Real-time follower alerts with Twitch API integration

I’m building a follower notification system for Twitch streamers using PHP. The OAuth flow works perfectly - users get redirected to Twitch for authorization, then back to my site with an auth code that I exchange for an access token.

I store the token and username in sessions and cookies for browser compatibility. Now I need to detect new followers in real-time, similar to apps like StreamLabs.

Currently I’m polling the followers endpoint repeatedly with a 1-second delay and comparing results, but this feels inefficient:

$previous_follower = "";

checkForNewFollowers($previous_follower);

function checkForNewFollowers($prev) {
    $request_options = array(
        'http' => array(
            'header' => 'Accept: application/vnd.twitchtv.v3+json',
            'method' => 'GET',
        )
    );
    $ctx = stream_context_create($request_options);
    $response = file_get_contents('https://api.twitch.tv/kraken/channels/streamer_name/follows', false, $ctx);
    $data = json_decode($response, true);
    
    $latest_follow = $data['follows'][0];
    $follower_info = $latest_follow['user'];
    $newest_follower = $follower_info['display_name'];
    
    if($newest_follower != $prev) {
        triggerNotification($newest_follower);
    }
    
    checkForNewFollowers($newest_follower);
}

The API returns follower data like this:

{
  "follows": [
    {
      "user": {
        "display_name": "new_follower_123",
        "_id": 12345678,
        "name": "new_follower_123",
        "created_at": "2023-01-15T10:30:00Z"
      }
    }
  ]
}

Is there a more efficient approach than constant polling? How do professional notification tools handle this?

Ditch the polling and use Twitch’s EventSub instead. I made this exact mistake early on - hitting rate limits left and right during testing because I was hammering their API every second. EventSub pushes notifications straight to your server when stuff like new follows happens. Way more efficient than constantly checking for updates. You’ll need to set up an endpoint to catch these webhooks and verify them with Twitch’s signature process. Switching to webhooks cut my server load big time and made notifications way more reliable. Just remember you need a public HTTPS endpoint for it to work.

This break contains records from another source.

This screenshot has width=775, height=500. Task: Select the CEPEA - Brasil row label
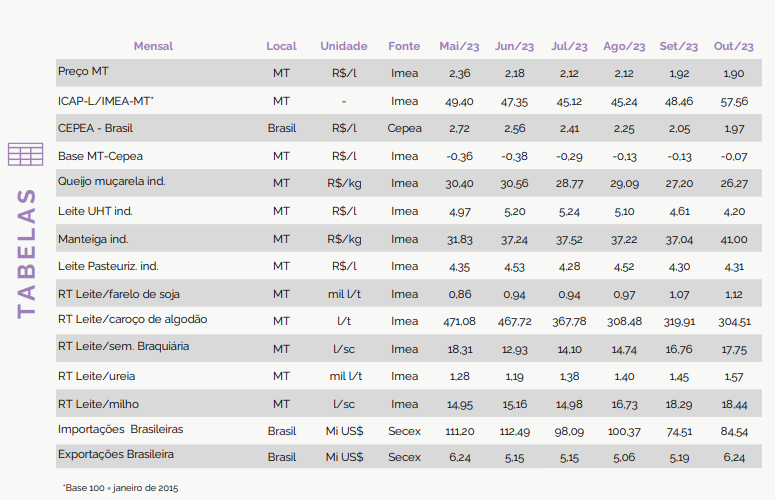point(95,128)
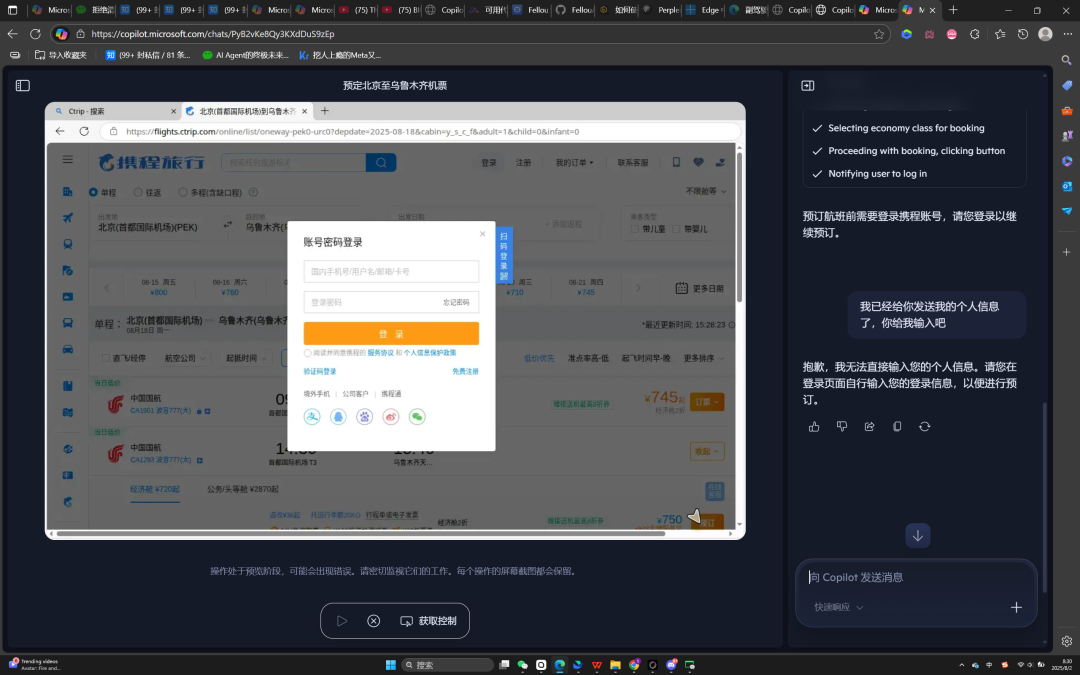
Task: Click the Ctrip search magnifier icon
Action: tap(380, 161)
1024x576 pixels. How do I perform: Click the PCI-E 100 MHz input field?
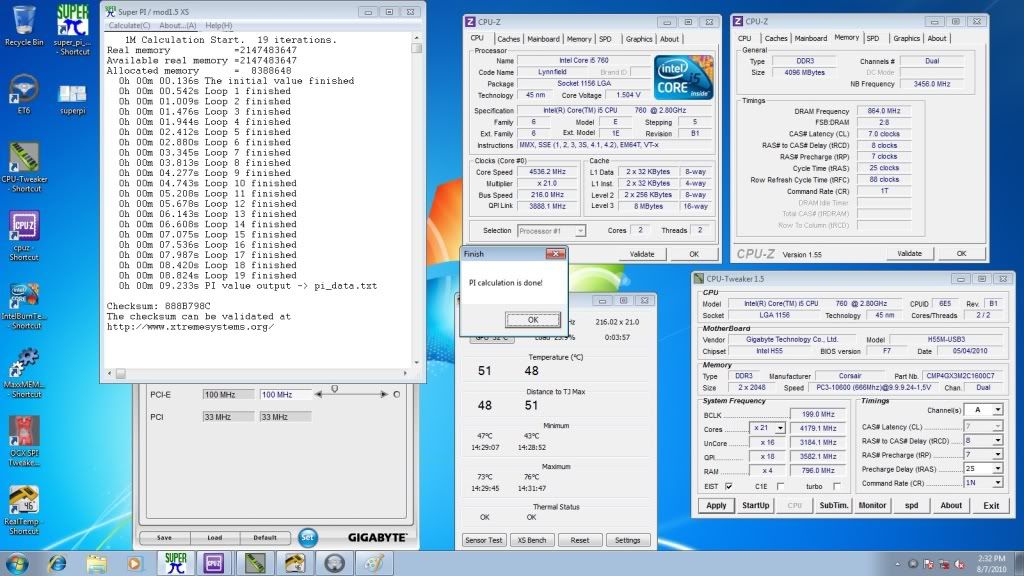pos(284,395)
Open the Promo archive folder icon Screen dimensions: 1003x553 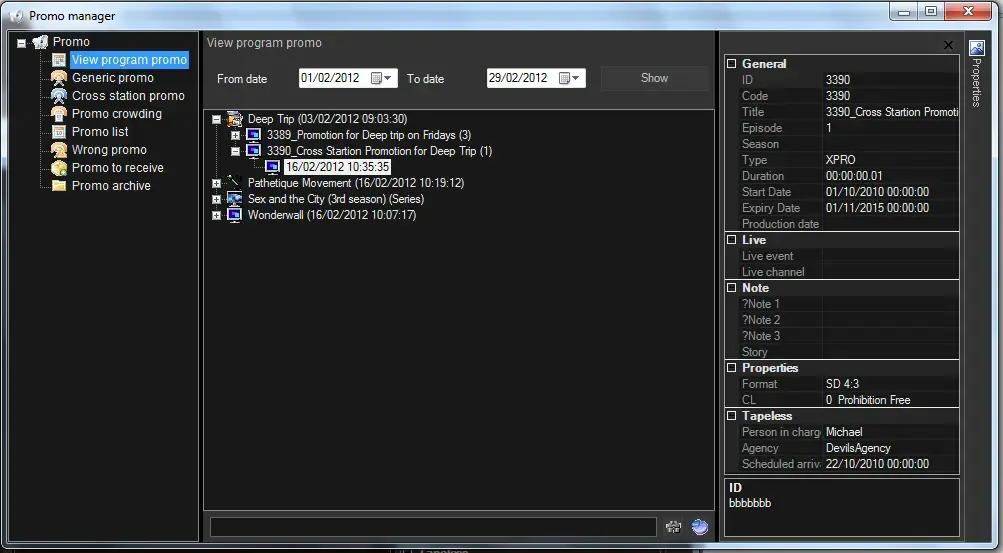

Your recursive function will crash from stack overflow - there’s no exit condition. I learned this the hard way years ago when it killed my server after a few hours. Polling every second is also brutal on performance and you’ll hit rate limits fast. Professional tools like StreamLabs use WebSockets or Server-Sent Events on the frontend with EventSub webhooks on the backend. This pushes notifications instantly to the browser without hammering the API. If you’re sticking with polling temporarily, add proper error handling and exponential backoff.

Your polling approach will hit rate limits fast. Twitch has webhook subscriptions (EventSub) that push data to your server instead of constantly polling. Way cleaner than checking every second and won’t get throttled. You’ll need an HTTPS endpoint though.